═════ SOURCE MATERIAL

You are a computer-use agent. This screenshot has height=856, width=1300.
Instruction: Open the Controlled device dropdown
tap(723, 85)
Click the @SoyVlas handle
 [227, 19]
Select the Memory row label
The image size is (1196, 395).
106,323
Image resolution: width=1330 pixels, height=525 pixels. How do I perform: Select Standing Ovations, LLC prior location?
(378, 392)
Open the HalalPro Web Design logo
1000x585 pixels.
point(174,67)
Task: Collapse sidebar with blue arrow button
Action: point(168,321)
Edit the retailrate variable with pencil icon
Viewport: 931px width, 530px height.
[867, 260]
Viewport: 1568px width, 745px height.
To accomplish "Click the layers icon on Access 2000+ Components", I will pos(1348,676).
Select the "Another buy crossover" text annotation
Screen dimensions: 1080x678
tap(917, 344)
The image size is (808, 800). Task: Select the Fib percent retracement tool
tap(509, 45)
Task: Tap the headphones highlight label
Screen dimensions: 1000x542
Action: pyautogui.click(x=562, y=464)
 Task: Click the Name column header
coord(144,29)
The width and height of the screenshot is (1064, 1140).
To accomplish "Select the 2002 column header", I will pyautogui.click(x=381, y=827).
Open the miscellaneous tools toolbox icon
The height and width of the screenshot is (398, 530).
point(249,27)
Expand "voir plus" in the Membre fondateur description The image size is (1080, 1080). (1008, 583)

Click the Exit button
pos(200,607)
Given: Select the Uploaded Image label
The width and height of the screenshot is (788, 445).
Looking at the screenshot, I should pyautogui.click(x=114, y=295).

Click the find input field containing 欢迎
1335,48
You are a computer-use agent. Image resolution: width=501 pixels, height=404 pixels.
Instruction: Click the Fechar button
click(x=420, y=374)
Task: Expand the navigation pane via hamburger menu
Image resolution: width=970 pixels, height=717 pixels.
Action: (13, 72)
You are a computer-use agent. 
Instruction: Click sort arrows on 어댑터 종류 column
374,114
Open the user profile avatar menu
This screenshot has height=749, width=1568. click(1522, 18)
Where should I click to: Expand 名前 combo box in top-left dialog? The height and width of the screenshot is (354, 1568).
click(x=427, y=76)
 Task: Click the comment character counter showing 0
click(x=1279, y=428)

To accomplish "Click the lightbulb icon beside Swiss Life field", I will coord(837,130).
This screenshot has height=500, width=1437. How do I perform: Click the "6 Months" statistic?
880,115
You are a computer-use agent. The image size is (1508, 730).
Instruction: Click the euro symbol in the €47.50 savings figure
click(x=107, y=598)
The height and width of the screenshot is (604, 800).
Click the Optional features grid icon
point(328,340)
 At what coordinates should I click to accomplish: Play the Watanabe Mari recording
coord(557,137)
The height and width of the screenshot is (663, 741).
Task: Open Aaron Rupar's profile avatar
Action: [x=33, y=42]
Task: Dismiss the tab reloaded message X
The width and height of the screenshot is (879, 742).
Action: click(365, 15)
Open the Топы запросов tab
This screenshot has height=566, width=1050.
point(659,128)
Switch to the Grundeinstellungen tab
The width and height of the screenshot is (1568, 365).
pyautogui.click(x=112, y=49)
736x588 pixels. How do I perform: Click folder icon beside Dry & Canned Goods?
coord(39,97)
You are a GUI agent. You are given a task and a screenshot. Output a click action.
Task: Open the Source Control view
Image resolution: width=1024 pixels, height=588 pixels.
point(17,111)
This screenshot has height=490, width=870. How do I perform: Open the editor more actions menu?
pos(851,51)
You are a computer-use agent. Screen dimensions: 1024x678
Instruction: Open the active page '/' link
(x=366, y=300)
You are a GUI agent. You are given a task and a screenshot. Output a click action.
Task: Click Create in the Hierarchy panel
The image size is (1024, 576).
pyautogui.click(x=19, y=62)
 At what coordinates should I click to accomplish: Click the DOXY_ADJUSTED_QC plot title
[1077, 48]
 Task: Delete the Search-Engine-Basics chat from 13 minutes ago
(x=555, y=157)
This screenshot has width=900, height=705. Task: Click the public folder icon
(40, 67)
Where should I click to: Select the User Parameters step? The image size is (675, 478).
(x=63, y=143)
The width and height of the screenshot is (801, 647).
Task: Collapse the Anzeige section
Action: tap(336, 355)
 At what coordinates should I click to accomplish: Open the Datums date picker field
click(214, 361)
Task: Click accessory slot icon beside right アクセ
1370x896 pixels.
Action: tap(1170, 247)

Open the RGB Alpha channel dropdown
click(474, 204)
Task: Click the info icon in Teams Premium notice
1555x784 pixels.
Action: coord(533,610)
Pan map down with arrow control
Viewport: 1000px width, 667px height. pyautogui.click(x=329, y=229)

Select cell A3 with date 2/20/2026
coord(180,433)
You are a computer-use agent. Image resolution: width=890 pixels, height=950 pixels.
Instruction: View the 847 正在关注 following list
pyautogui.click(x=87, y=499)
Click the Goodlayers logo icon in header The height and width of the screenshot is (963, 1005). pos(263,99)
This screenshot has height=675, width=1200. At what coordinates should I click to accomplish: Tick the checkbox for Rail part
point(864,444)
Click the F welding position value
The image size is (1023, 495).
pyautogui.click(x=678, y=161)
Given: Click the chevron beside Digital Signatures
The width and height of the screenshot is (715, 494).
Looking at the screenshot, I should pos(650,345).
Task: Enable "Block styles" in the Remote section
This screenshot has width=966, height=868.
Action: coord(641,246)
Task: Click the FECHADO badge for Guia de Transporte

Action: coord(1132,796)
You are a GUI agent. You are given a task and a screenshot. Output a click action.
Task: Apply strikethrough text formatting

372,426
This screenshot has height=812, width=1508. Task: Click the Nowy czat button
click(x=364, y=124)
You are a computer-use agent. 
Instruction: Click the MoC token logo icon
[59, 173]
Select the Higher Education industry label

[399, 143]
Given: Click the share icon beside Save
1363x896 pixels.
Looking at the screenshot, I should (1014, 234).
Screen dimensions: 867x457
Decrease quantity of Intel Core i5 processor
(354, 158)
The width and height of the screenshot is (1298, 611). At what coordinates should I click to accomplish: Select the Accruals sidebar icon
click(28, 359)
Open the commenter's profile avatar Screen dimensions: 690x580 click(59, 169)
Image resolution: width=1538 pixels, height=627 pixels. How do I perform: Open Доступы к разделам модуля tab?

══════════

The line with "Task: Apply strikethrough text formatting" and all the lines after it in the records above are to be output exactly, with nothing added.

Task: Apply strikethrough text formatting

372,426
This screenshot has height=812, width=1508. Task: Click the Nowy czat button
click(x=364, y=124)
You are a computer-use agent. 
Instruction: Click the MoC token logo icon
[59, 173]
Select the Higher Education industry label

[399, 143]
Given: Click the share icon beside Save
1363x896 pixels.
Looking at the screenshot, I should (1014, 234).
Screen dimensions: 867x457
Decrease quantity of Intel Core i5 processor
(354, 158)
The width and height of the screenshot is (1298, 611). At what coordinates should I click to accomplish: Select the Accruals sidebar icon
click(28, 359)
Open the commenter's profile avatar Screen dimensions: 690x580 click(59, 169)
Image resolution: width=1538 pixels, height=627 pixels. How do I perform: Open Доступы к разделам модуля tab?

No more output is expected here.